Principle:Lucidrains X transformers Masked Prediction Data Preparation
| Field | Value |
|---|---|
| Repo | x-transformers |
| Domains | Data_Engineering, Generative_Models |
| Last Updated | 2026-02-08 18:00 GMT |
Overview
Data preparation pattern for creating fixed-length token sequence datasets suitable for non-autoregressive masked prediction training.
Description
Non-autoregressive training requires datasets that yield complete (unmasked) token sequences of exactly max_seq_len length. Masking is applied internally by the NonAutoregressiveWrapper. Unlike autoregressive data preparation, no extra token is needed because there is no shifted-by-one target relationship.
The key requirements are:
- Sequences must be exactly
max_seq_lentokens long (no padding, no variable length). - Sequences must contain unmasked integer token IDs. The wrapper handles all masking internally using a schedule-based masking strategy.
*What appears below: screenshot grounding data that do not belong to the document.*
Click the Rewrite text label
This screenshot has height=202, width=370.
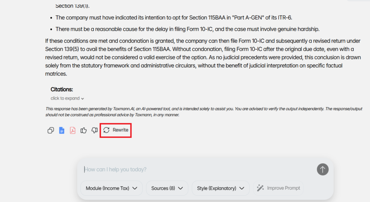tap(120, 130)
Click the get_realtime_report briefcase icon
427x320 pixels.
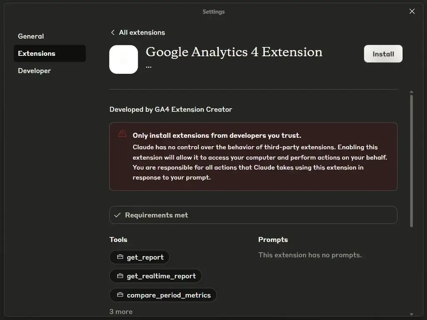[120, 276]
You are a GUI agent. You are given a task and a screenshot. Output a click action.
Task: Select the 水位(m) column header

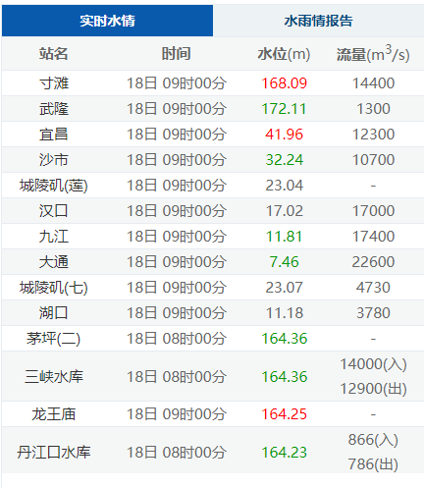click(284, 54)
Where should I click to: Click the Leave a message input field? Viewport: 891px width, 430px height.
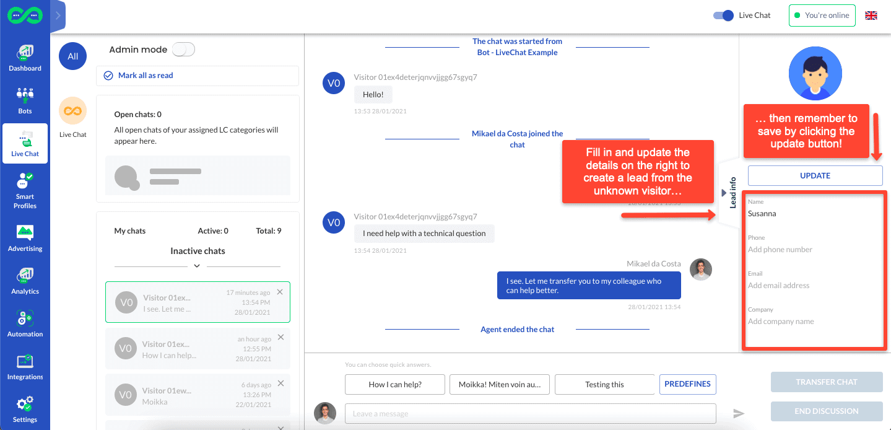click(x=531, y=413)
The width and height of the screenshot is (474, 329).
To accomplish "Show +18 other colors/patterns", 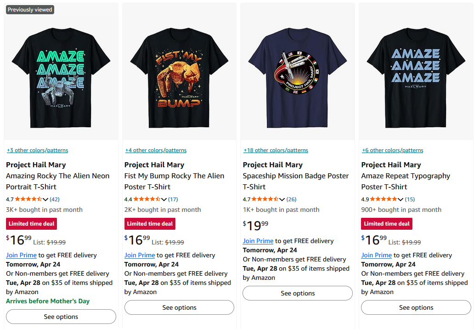I will pyautogui.click(x=276, y=150).
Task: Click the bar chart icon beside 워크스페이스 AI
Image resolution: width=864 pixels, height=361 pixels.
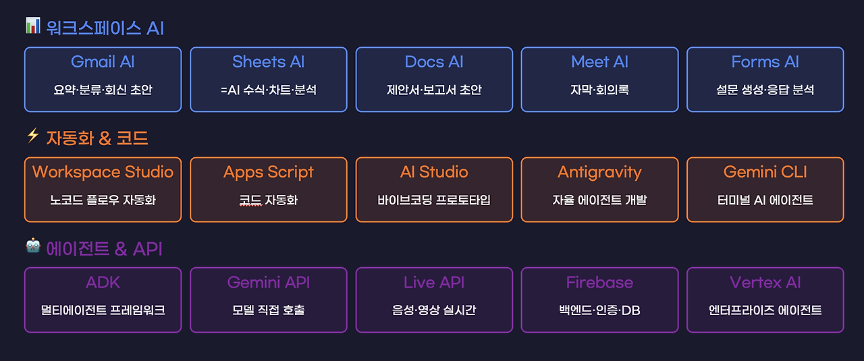Action: point(32,26)
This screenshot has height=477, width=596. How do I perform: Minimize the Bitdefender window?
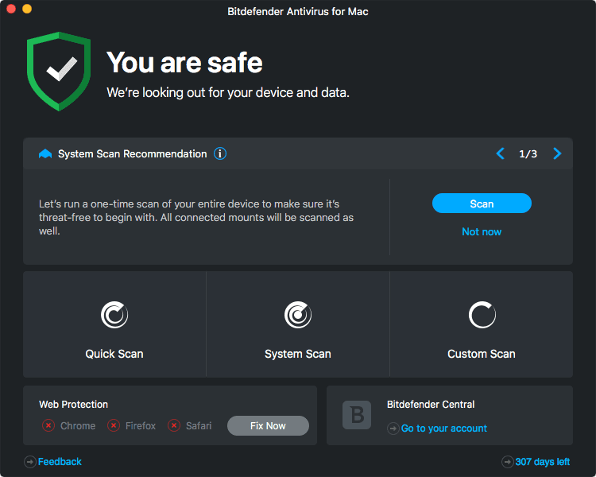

- Token values must be in the range
[0, num_tokens - 1], and must not include themask_idtoken (which is reserved for the masking mechanism). - No reference training script exists in the repository; the interface is derived from
NonAutoregressiveWrapper.forward()requirements (specifically the assertionassert n == self.max_seq_lenat the start of the forward method).
Usage
Use this pattern when preparing data for NonAutoregressiveWrapper training. Specifically:
- Tokenize your corpus into integer token IDs.
- Create a
Datasetthat returns sequences of exactlymax_seq_lentokens. - Do not apply any masking to the data — the wrapper handles this.
- Ensure that the special
mask_idtoken does not appear in your data.
Theoretical Basis
Non-autoregressive masked prediction models (such as MaskGIT and related approaches) learn to predict masked tokens given the surrounding context. During training, a random subset of tokens is replaced with a mask token, and the model predicts the original values. The masking schedule (e.g., linear, cosine) controls the fraction of tokens masked at each step.
Because masking is a stochastic process applied at training time, the dataset should provide clean, unmasked sequences. This separation of data from augmentation allows the wrapper to:
- Apply different masking ratios per sample within a batch.
- Implement self-conditioning by re-masking model predictions.
- Support both generator training and optional critic training.